● Dataset items:

:::

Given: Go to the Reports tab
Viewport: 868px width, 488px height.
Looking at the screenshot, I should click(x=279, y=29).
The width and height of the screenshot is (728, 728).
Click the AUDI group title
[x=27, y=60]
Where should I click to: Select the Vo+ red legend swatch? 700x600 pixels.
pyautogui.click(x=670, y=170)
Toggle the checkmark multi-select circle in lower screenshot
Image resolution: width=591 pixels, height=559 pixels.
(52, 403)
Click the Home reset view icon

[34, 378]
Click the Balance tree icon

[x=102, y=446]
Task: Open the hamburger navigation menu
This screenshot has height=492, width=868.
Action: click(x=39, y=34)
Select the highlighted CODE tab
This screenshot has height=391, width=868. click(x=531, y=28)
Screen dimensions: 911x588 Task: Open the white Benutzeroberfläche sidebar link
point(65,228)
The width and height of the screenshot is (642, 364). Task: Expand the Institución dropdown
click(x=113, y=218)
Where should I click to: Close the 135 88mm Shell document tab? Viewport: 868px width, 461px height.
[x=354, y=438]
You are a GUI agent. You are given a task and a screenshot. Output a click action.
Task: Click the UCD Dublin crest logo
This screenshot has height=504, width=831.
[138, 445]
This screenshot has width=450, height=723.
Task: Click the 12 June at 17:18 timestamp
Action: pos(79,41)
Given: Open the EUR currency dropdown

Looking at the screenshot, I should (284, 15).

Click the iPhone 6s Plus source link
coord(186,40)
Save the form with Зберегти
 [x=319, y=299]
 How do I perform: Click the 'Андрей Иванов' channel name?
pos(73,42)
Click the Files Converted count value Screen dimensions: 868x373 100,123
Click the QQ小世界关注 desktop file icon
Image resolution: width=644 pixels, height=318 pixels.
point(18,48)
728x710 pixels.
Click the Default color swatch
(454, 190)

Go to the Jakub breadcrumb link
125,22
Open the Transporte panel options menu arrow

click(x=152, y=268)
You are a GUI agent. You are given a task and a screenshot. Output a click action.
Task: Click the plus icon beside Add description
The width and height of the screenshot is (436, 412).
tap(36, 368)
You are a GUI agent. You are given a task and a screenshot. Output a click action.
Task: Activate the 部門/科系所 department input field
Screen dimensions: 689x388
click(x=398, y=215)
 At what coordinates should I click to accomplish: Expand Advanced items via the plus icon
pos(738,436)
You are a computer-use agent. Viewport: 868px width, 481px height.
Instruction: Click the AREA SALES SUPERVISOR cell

:::

Copy, character for character, the lines from the line that holds "At what coordinates" through the final line of the records above.

● WRITTEN SOLUTION:
 At what coordinates should I click to accomplish: Expand Advanced items via the plus icon
pos(738,436)
You are a computer-use agent. Viewport: 868px width, 481px height.
Instruction: Click the AREA SALES SUPERVISOR cell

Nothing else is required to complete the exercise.